Den Auftrag in Spruchpunkt 2 betreffend die Unterlassung der Aneinanderreihung unterschiedlicher Aufwandsgruppen stützten die Vorinstanzen nicht auf die Ö-NORM A 4000, der von der Rsp tatsächlich keine Bindungswirkung zuerkannt wird. Das Erstgericht begründete seinen Auftrag vielmehr schlüssig mit der mangelnden Nachvollziehbarkeit der Betriebskostenabrechnung bei Vermischung der unterschiedlichen Aufwandsgruppen und stützte sich dabei auf das Sachverständigengutachten, wonach die Vermischung der Aufwandsgruppen (Betriebskosten an Dritte, Ansparungen für das Haus, anteilige Umsatzsteuergutschriften) in der Abrechnung – unabhängig von der Anwendbarkeit der Ö-NORM A 4000 – deren mangelnde Nachvollziehbarkeit zur Folge hatte. Die behauptete Abweichung von höchstgerichtlicher Rsp liegt nicht vor.

 

Dass die Antragsteller keinen Antrag auf Verhängung einer Geldstrafe bei Nichtbefolgung des Auftrags zur Legung der Einzelbetriebskostenabrechnung gestellt hätten, wird erstmals im Revisionsrekurs behauptet.
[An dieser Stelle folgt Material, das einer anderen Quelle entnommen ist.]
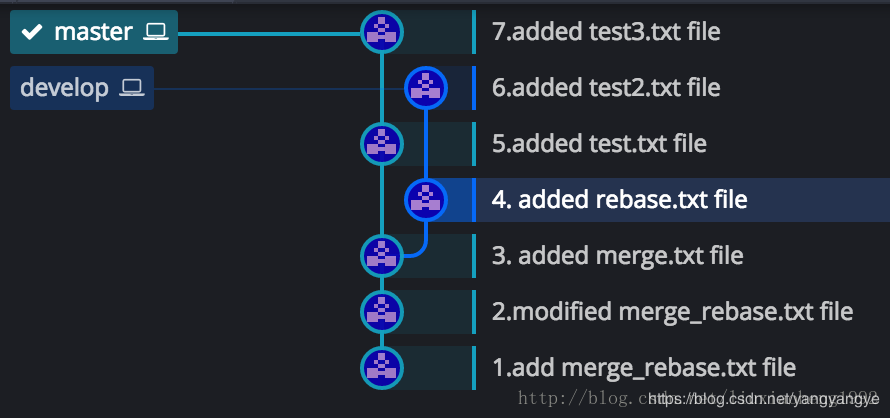Select commit node for 1.add merge_rebase.txt
This screenshot has width=890, height=418.
[x=381, y=367]
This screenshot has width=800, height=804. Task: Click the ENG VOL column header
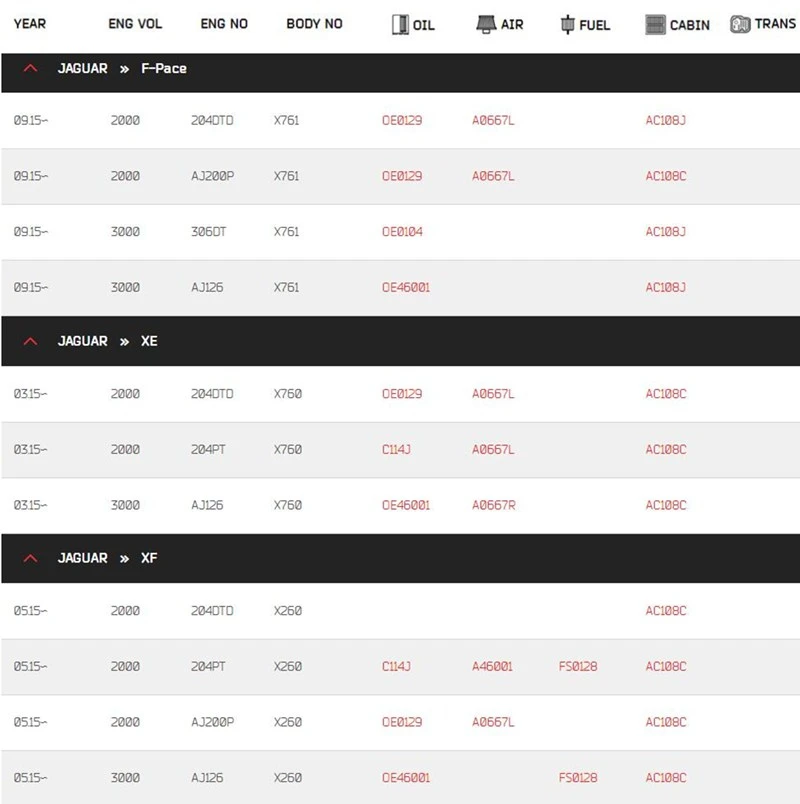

Die insoweit unterbliebene Rechtsrüge im Rekurs kann aber auch im wohnrechtlichen Außerstreitverfahren nicht mehr nachgetragen werden. Im Übrigen lautete der ursprüngliche Antrag bereits, der Antragsgegnerin die Legung einer ordentlichen und richtigen Betriebskostenabrechnung bei sonstigen Zwangsfolgen aufzutragen. Die Auslegung, dies sei (auch) iSd Antrags auf Verhängung einer Geldstrafe für den Fall der Nichtbefolgung des Auftrags zu verstehen, bedarf keiner Korrektur im Einzelfall.